Report each line of the data below that contains the string "Where", matching case exactly.

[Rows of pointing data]

####################

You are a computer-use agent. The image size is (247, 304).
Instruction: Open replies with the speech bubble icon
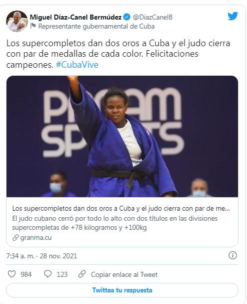[x=48, y=274]
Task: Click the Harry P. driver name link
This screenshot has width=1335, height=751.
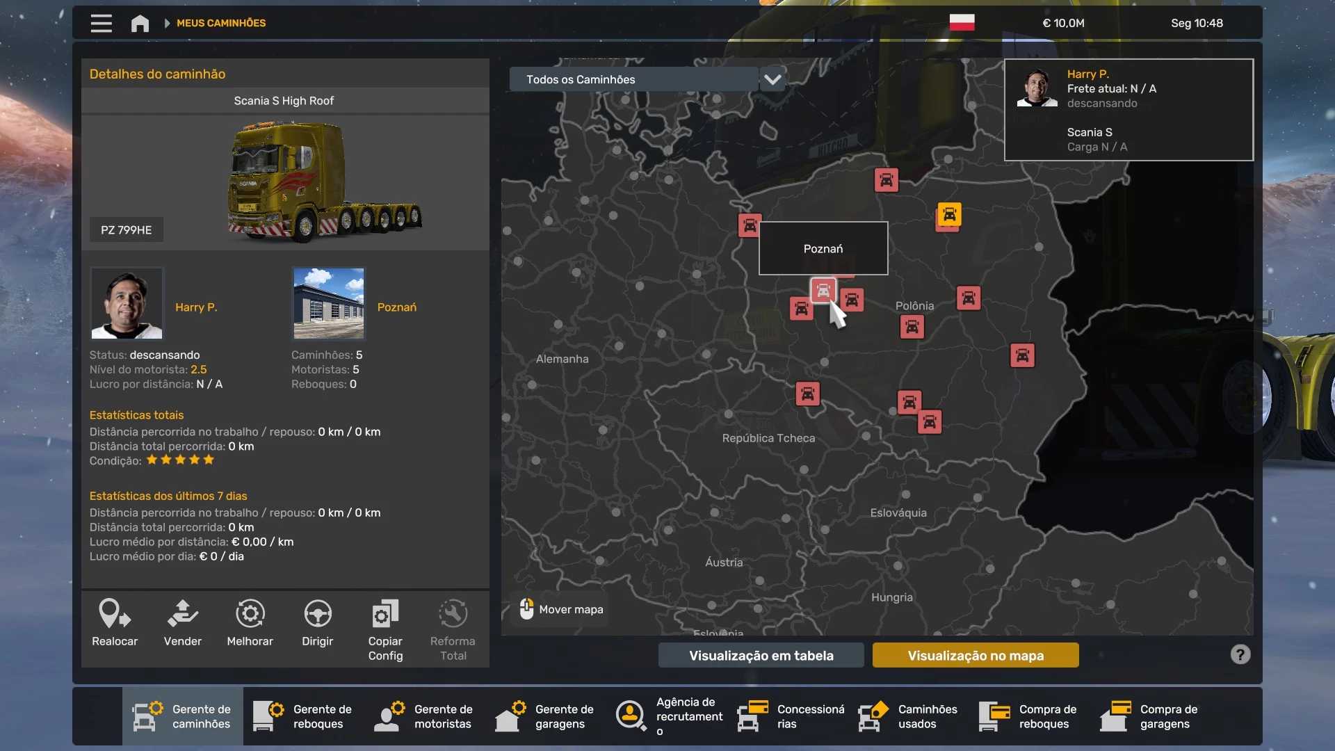Action: click(196, 307)
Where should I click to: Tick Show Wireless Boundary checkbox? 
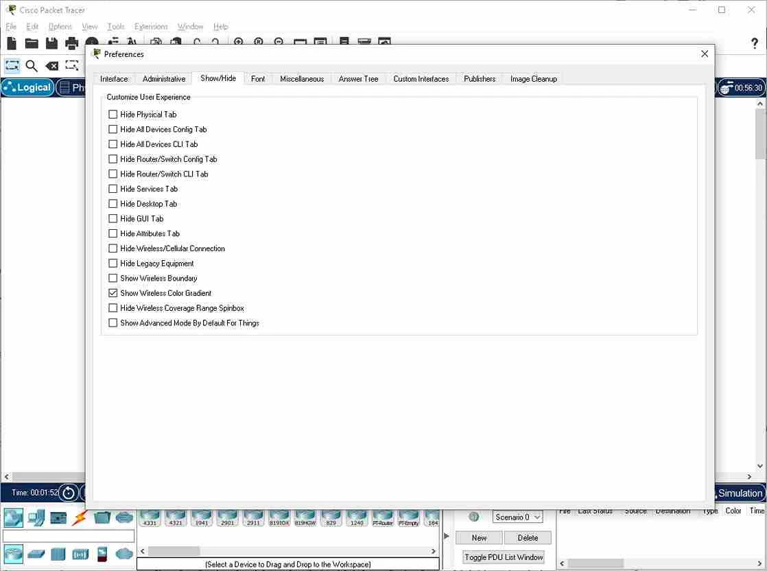pos(113,279)
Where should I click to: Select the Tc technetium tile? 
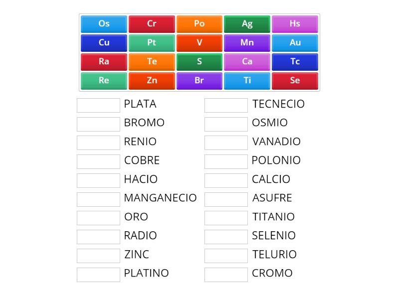coord(295,61)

####################

Exercise solution —
Where should I click to: Tick Show Wireless Boundary checkbox? 
Where should I click to: Select the Tc technetium tile? 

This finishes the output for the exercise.